* What to produce:
Please repeat, from the entries that follow, the lines from the one containing "on the h line" through the one containing "Viewport: 640px width, 411px height." exactly, adding nothing.

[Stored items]
- Opening Delimiter -
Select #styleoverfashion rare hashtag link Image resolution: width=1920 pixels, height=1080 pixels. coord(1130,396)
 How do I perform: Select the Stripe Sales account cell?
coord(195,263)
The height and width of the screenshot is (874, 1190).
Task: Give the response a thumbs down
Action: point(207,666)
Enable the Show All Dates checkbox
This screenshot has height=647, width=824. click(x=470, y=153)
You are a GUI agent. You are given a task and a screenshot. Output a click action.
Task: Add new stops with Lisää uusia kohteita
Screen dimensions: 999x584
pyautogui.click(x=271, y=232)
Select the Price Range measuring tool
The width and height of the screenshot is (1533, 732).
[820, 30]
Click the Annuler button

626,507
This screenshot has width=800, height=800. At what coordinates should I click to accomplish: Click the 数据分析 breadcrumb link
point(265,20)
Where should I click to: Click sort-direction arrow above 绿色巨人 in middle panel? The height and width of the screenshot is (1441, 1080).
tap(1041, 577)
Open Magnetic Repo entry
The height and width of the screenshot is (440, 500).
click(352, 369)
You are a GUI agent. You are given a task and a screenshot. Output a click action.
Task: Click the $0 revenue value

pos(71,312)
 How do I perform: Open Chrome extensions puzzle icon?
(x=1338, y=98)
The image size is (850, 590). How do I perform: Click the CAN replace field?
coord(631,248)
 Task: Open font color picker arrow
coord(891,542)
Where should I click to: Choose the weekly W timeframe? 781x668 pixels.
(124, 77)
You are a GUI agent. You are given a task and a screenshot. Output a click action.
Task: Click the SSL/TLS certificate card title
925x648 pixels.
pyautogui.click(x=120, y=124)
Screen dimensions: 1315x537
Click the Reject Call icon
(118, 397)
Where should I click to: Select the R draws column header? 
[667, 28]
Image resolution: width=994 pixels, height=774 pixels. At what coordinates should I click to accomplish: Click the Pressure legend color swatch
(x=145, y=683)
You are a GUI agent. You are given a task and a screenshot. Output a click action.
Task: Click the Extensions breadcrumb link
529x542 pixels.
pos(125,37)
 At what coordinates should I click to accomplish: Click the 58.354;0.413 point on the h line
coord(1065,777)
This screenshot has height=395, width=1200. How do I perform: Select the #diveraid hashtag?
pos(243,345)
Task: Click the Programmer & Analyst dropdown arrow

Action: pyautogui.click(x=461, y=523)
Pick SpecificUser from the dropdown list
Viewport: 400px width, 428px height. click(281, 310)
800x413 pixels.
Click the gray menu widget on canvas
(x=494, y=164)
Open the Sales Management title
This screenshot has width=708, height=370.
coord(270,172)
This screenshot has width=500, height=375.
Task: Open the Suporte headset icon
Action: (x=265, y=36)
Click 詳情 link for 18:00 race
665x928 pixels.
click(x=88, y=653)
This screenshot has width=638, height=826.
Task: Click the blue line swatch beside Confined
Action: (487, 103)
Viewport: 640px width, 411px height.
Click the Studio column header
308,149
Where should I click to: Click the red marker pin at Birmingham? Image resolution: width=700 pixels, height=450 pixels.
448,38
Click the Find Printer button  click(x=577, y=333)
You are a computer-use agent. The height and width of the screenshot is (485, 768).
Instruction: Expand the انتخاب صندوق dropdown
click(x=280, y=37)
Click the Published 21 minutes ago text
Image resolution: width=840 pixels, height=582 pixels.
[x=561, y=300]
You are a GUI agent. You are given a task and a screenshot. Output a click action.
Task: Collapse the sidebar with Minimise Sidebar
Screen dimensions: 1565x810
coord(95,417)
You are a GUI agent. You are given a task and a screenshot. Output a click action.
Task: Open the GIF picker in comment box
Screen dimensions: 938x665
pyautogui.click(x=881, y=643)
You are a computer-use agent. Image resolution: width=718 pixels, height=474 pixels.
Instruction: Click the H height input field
- Closing Delimiter -
* Solution to this exercise:
 At what coordinates should I click to accomplish: Click the 58.354;0.413 point on the h line
coord(1065,777)
This screenshot has height=395, width=1200. How do I perform: Select the #diveraid hashtag?
pos(243,345)
Task: Click the Programmer & Analyst dropdown arrow

Action: pyautogui.click(x=461, y=523)
Pick SpecificUser from the dropdown list
Viewport: 400px width, 428px height. click(281, 310)
800x413 pixels.
Click the gray menu widget on canvas
(x=494, y=164)
Open the Sales Management title
This screenshot has width=708, height=370.
coord(270,172)
This screenshot has width=500, height=375.
Task: Open the Suporte headset icon
Action: (x=265, y=36)
Click 詳情 link for 18:00 race
665x928 pixels.
click(x=88, y=653)
This screenshot has width=638, height=826.
Task: Click the blue line swatch beside Confined
Action: (487, 103)
Viewport: 640px width, 411px height.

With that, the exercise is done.